EXERCISE INSTRUCTIONS | Excluding every picture, print exactly the lines from the one containing "Go to the Blog link" through the end of the material below, both ends included.

SOURCE DATA |
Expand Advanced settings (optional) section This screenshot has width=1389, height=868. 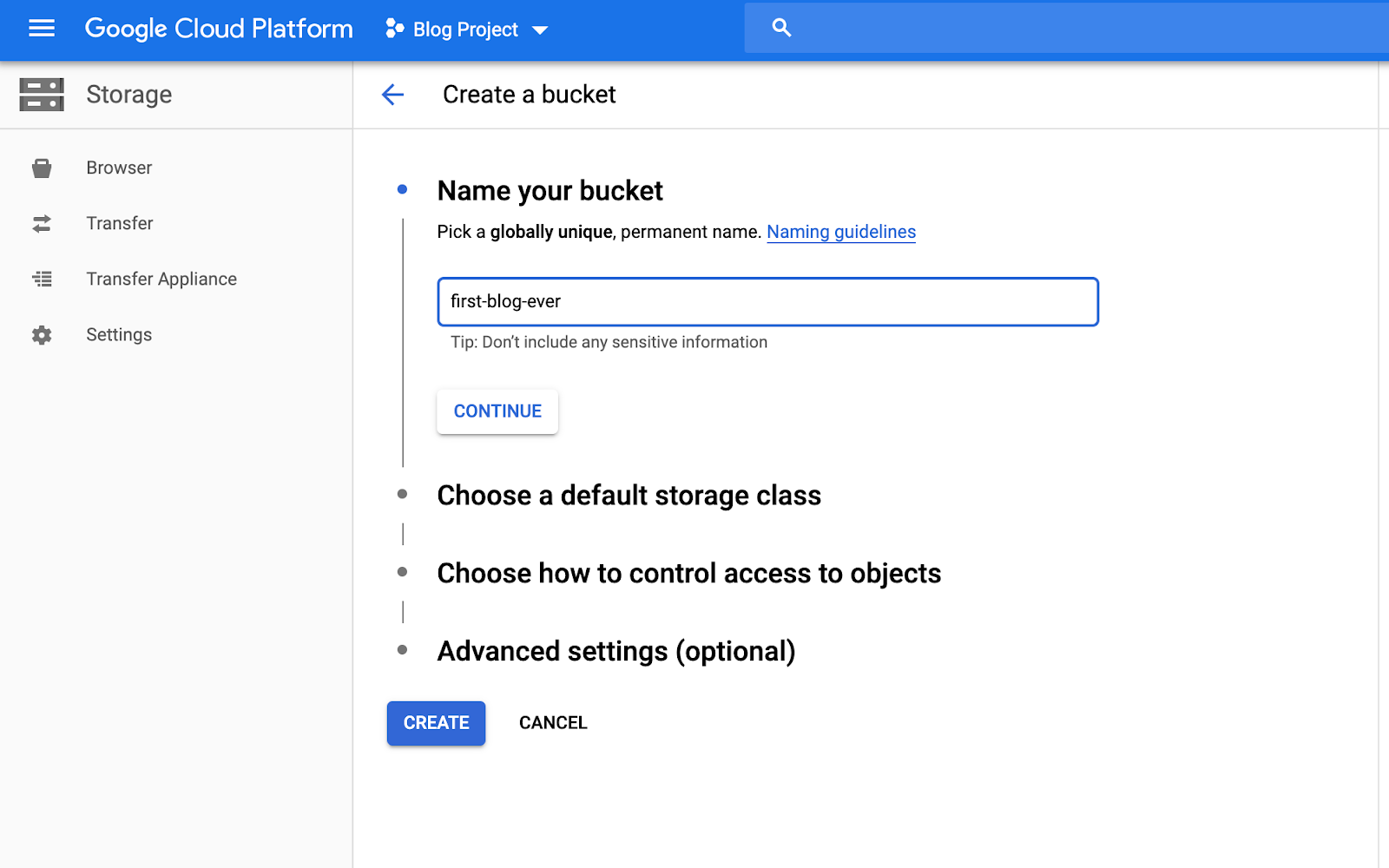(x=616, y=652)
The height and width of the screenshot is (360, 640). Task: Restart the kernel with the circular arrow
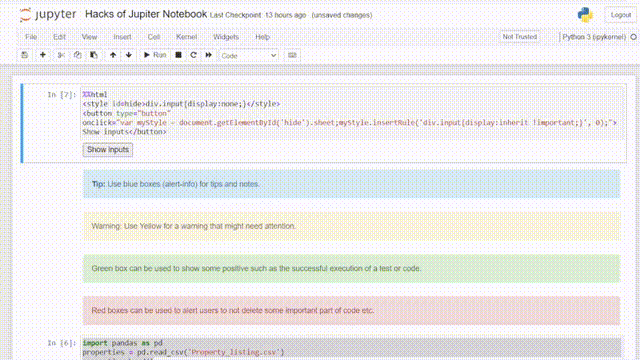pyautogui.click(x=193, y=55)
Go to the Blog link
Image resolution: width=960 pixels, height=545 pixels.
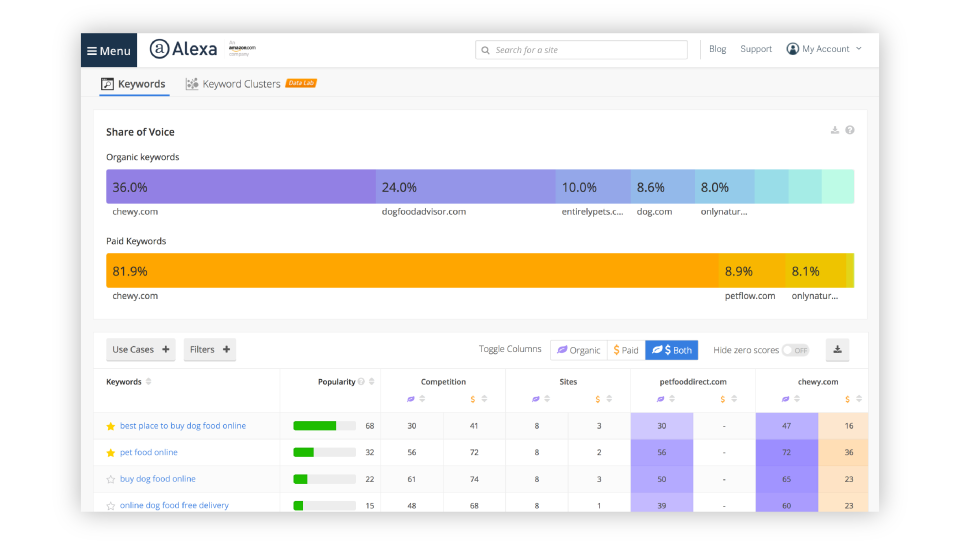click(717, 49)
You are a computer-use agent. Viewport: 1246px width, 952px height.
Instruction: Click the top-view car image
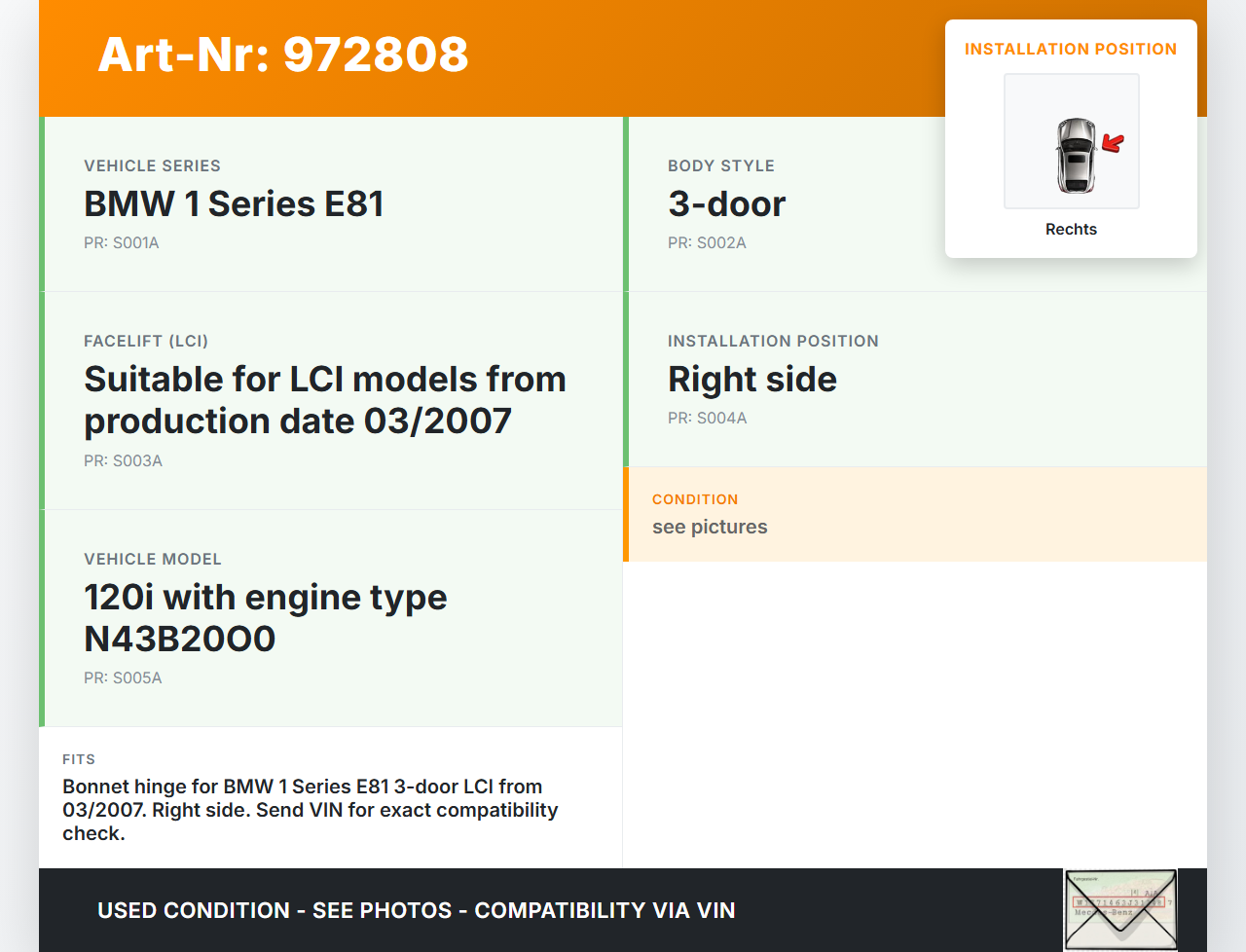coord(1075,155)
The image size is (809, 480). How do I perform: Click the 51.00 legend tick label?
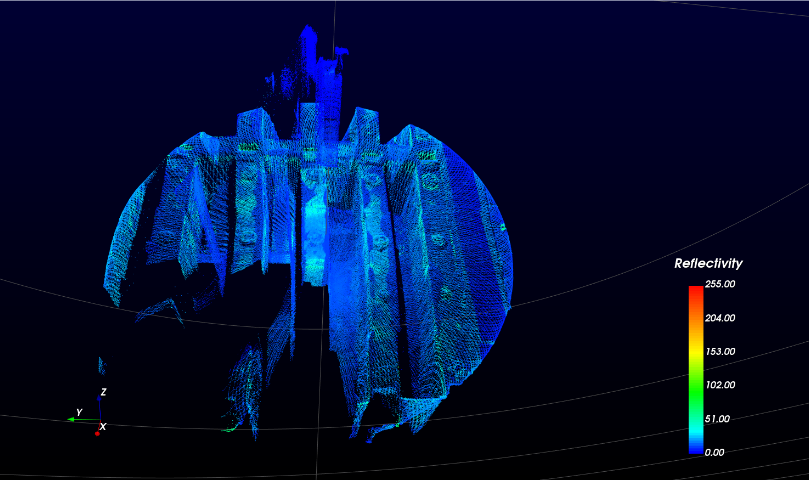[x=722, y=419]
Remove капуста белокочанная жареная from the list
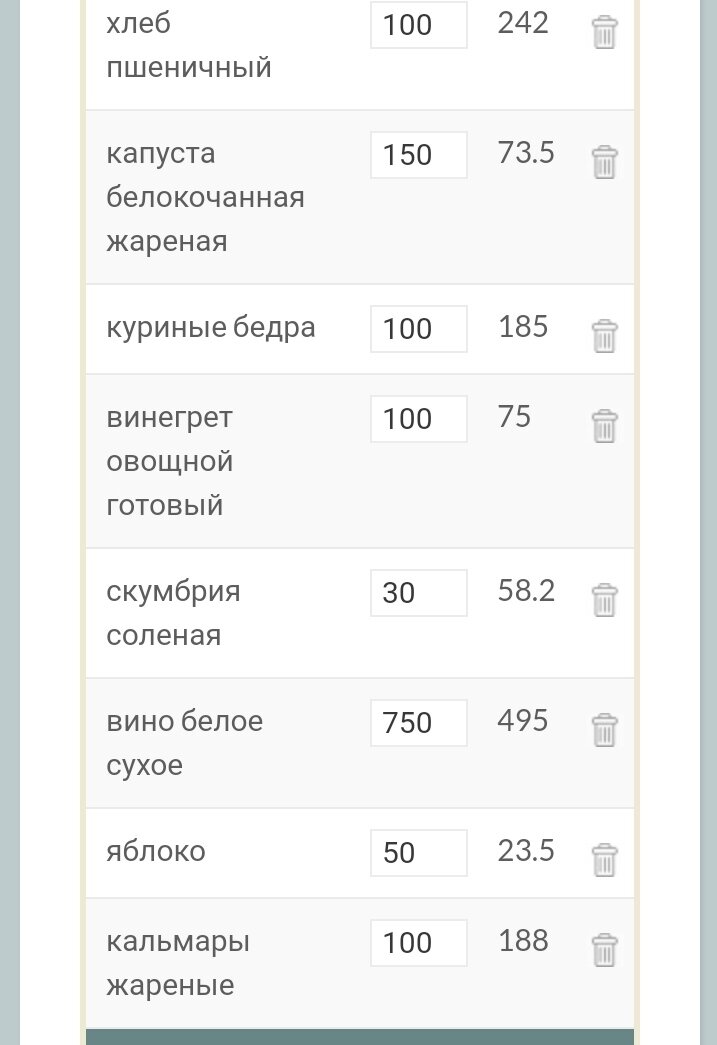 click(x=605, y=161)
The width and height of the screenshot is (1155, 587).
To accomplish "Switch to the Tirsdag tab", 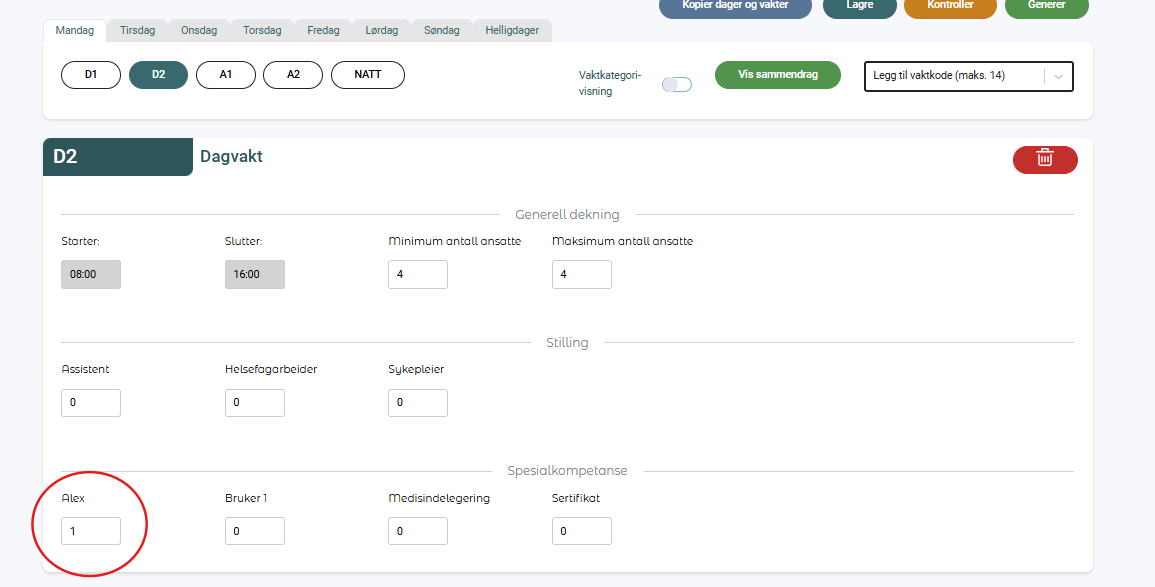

TASK ANSWER |
Go to the Blog link
Image resolution: width=960 pixels, height=545 pixels.
click(717, 49)
You are a computer-use agent. Viewport: 1246px width, 952px height.
Instruction: Click the top-view car image
coord(1075,155)
The image size is (809, 480). How do I perform: Click the 51.00 legend tick label?
[x=722, y=419]
Remove капуста белокочанная жареная from the list
 click(x=605, y=161)
The width and height of the screenshot is (1155, 587).
To accomplish "Switch to the Tirsdag tab", 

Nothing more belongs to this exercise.